10 Şubat 2014 Pazartesi

tepebaşı bahçesi...

Ah Beyoğlu Vah Beyoğlu kitabının üçüncü denemesi Tepebaşı Bahçesi’dir.
Deneme üstadımız bu kişisel tarihi kitabında devrin üç büyük edebi üstadını anarak başlar yazısına:

Yakup Kadri, Refik Halid, Abdülhak Şinasi kışın Lebon’da iseler, yazın da Tepebaşı Bahçesi’nin “bayağı ve aşağılık havası” ile ciğerlerini eğlendirmeye çalışırlar.
Tepebaşı Bahçesi’nin yerinde, geçen yüzyılda büyük bir mezarlık vardır. Kasımpaşa’ya inen bayır, selviler ve mezar taşlarıyla kaplıdır. Taşların arası otlarla dolu olduğu için burada günün her saatinde koyun, keçi, ineklerin otladığı görülür. Mahalle karıları da çamaşırlarını serer, kurutur.   Sf:59
parantez-1:
Şimdi www.tiyatromuzesi.org adresinden “Yüz Yıllık Efsane ‘Tepebaşı Dram Tiyatrosu’ yazısından bir bölümü buraya aktaralım:

YÜZ YILLIK EFSANE “TEPEBAŞI DRAM TİYATROSU”

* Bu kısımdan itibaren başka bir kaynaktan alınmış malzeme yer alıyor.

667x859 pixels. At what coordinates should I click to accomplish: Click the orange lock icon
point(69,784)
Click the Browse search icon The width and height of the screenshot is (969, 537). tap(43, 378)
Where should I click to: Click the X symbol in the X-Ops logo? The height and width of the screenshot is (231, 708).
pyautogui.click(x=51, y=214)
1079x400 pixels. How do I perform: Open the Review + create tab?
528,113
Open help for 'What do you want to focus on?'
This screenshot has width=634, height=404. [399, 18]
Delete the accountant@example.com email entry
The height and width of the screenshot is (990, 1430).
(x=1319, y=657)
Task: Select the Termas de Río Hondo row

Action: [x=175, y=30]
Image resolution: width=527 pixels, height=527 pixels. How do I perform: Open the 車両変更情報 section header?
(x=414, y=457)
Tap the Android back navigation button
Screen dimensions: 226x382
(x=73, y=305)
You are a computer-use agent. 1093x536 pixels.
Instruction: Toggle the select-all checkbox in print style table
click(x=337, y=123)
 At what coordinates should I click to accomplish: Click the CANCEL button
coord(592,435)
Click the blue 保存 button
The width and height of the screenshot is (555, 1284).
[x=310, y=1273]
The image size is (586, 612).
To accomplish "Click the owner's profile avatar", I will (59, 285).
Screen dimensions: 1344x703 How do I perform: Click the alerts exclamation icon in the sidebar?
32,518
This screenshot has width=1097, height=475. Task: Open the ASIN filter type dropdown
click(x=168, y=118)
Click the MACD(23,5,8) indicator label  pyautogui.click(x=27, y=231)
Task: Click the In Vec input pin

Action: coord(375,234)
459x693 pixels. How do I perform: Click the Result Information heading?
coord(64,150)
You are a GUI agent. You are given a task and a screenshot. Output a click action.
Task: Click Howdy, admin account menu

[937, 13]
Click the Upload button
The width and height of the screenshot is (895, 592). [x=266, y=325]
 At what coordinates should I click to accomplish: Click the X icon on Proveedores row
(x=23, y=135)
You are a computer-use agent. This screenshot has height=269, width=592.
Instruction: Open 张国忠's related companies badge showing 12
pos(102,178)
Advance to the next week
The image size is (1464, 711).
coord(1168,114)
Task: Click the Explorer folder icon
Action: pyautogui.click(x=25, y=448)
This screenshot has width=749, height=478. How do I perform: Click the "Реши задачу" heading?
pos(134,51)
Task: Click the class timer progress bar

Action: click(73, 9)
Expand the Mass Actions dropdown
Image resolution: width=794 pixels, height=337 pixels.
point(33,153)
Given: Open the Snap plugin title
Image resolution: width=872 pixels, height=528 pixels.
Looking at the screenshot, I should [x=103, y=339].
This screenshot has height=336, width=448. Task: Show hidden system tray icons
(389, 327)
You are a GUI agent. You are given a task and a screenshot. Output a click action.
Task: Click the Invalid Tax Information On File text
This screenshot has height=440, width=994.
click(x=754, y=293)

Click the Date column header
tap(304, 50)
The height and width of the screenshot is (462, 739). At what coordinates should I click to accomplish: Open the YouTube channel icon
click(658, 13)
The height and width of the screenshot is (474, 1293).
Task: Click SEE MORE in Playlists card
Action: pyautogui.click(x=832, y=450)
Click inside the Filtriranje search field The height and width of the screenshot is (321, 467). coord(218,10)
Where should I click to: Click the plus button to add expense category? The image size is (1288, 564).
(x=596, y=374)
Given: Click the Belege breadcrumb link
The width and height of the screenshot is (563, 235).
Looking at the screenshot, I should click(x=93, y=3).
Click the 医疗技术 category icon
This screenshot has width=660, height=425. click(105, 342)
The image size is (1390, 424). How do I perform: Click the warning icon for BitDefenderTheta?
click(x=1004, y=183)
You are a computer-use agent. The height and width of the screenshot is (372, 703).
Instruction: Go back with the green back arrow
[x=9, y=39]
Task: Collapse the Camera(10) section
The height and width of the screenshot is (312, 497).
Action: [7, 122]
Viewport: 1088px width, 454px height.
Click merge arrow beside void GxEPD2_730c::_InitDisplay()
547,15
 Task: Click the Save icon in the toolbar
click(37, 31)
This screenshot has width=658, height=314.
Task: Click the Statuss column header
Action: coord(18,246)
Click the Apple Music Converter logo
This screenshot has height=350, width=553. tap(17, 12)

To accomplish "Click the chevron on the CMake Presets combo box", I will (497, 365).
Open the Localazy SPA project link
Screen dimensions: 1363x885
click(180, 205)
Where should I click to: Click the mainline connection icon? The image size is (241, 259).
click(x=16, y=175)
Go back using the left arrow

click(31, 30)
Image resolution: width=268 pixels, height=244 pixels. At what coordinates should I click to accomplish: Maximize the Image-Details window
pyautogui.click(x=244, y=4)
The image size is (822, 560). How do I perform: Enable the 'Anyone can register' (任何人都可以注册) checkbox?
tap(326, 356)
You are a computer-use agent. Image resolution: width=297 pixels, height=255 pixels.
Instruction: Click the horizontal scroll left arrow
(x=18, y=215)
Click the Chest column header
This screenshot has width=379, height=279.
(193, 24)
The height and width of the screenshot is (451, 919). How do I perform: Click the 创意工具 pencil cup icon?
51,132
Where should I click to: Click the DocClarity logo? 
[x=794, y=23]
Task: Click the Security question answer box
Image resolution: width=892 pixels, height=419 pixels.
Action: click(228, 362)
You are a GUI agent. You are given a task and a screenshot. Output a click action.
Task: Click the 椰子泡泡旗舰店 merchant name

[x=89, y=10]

Tepebaşı Dram Tiyatrosu, tiyatro tarihimizde efsane haline gelmiş, yeri hiçbir zaman doldurulamamış, yapıldığı günden itibaren yerli ve yabancı pek çok sanat gösterisinin uzun yıllar İstanbul'daki en gözde mekânı olmuştur. Sarah Bernhart'tan Comédie- Française'e, Darülbedayi'den Şehir Tiyatrosu'na, Şehir Operası'ndan Devlet Tiyatrosu'na, özel gecelere kadar pek çok tiyatro, müzik, konser ve gösteriye kapılarını açmıştır. İstanbul'un gelmiş geçmiş tüm belediye başkanları tarafından hep tarihi bir miras olarak tanımlanmış ama çoğu tarafından bir rant tepesi olarak görülmüştür. Yandıktan (ya da yakıldıktan) sonra yerine aynı şekliyle yapılması için yetkili makamlarca hep söz verilmiş hatta yarışmalar bile açılmış ancak hiçbir zaman bu sözler tutulmadığı gibi yerine İstanbul Büyükşehir Belediyesi kendisi için "heyulâ" gibi bir bina yaptırmış, daha sonra bu binayı borcu karşılığında TRT'ye satmış ve ne yazık ki Tepebaşı Dram Tiyatrosu da hatıralarda kalmıştır.